Town solicits bids for curbside trash pick-up
Town-wide curbside pick-up of both refuse and recycling could be coming to Wareham and Carver as soon as January 1.
The towns have issued a request for proposals for the project, and all bids are due by August 11.
A new solution for the town’s waste is necessitated by the end of the Carver Marion Wareham Waste District’s contract which allows residents to dispose of waste at the Benson Brook Transfer Station in Marion and the Rte. 28 Transfer Station in Marion.
The district was formed in the 1970s with a contract between the towns and Covanta-SEMASS, the waste-burning facility in Rochester. The contract allowed the three towns to get rid of waste at the SEMASS plant for free in exchange for giving the plant free access to the landfill in Carver. The landfill will soon be full and that contract is set to expire on December 31.
The committee governing the district voted earlier this year to close both the Rte. 28 and Benson Brook transfer stations at the end of 2020, although the possibility of keeping one or both stations open while Wareham and Carver finalize their plans has also been considered.
Marion owns the Benson Brook Transfer Station and has had a municipal trash pick-up program in place for decades, and is not interested in continuing to work with Wareham and Carver on waste disposal.
While some of the details are up for negotiation, the towns have provided a lengthy outline of what they are looking for from potential contractors.
The contractor would be responsible for picking up refuse at all households in town, excluding mobile home parks and multi-family housing with more than three units, once each week. Single-stream recycling would be picked up every other week on the same day as trash pick-up.
Each home would receive a 65 gallon container with a hinged lid for trash, and a 96 gallon container with a hinged lid for recycling.
Each container would include an RFID chip capable of “recording and transmitting address and weight information to the town.”
The contractor would be required to stop at every house, every time, and go back to and addresses that were missed. Additionally, the town has included several measures that would require crews to pick up any refuse or recycling that spilled onto the ground or blew out of the truck during the collection route.
All trash and recycling pick-ups would occur between 7 a.m. and 5 p.m., unless the company had specific permission from the town to do otherwise. Trash and recycling would be picked up except for during exceptionally severe weather.
While the contractor could decline to pick up refuse or recycling for various reasons, such as refuse in the recycling container, workers would need to leave a note explaining why the waste was left.

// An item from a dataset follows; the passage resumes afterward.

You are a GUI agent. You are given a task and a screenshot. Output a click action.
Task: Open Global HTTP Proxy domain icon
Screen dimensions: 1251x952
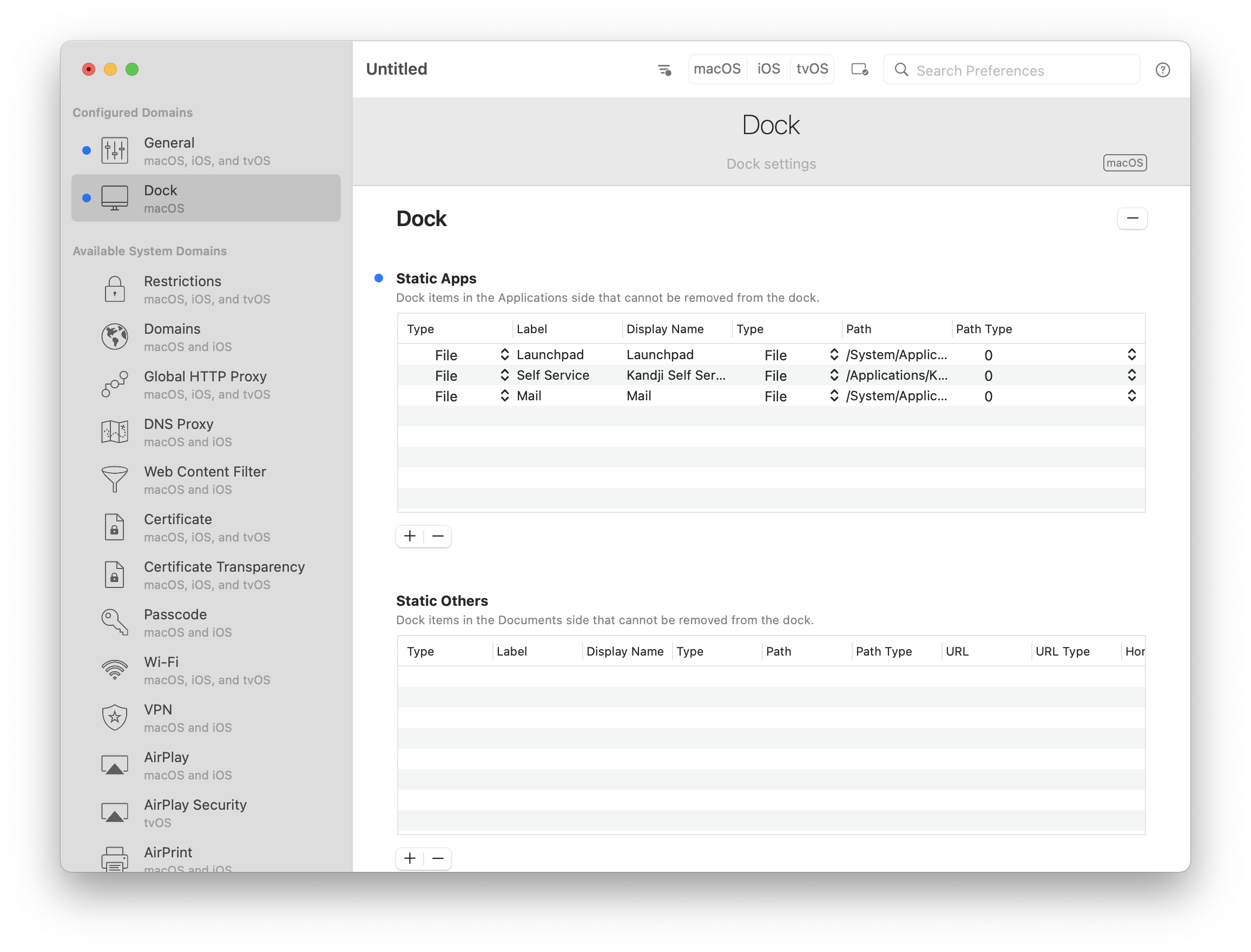pos(115,385)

According to the request, the town may institute a pay-as-you-throw program for refuse. The first waste bin would be included. Additional waste would be disposed of in special pay-as-you-throw garbage bags that are sold at a price that covers waste disposal, or through an additional bin the household would pay a fee to use.
Pay as you throw programs are meant to incentivize recycling, which is free for the user, and more fairly distribute the costs of waste management. Those who throw away more refuse are charged more, while those who throw away less waste save money.
The cost of this program is not yet known, and the town may decide not to implement curbside pick-up and instead operate a transfer station either on its own or with Carver.
The program would most likely be paid for through a surcharge to be added to the property tax bills of households eligible for the program -- that is, single family homes or multi-family homes with three or fewer units. Apartment complexes and mobile home parks are responsible for their own waste management.
The fee would almost certainly be higher than the $40 cost of a transfer station sticker, but would likely be a savings for those who currently contract with a private hauler for curbside pick-up.
At Tuesday night’s Board of Selectmen meeting, the selectmen and Town Counsel Richard Bowen discussed how the program would be paid for. Because it would be a mandatory cost for a service, would that make it a fee or a tax? If it’s a tax, does the town have the authority to charge it? And would that tax fit within the bounds of Proposition 2 ½, that limits the amount the town’s tax levy can increase year over year?
All proposals are due by August 11. The proposals will be reviewed by Dave Menard, the director of Municipal Maintenance and the town administrators for Wareham and Carver, Derek Sullivan and Rick LaFond, along with the chief procurement officers for each town.
The proposals will also be reviewed by the Board of Selectmen at a workshop during the first week of September.
The town is also still working on a possible transfer station.
And, ultimately, Town Meeting voters in both towns will decide whether or not to approve the plan.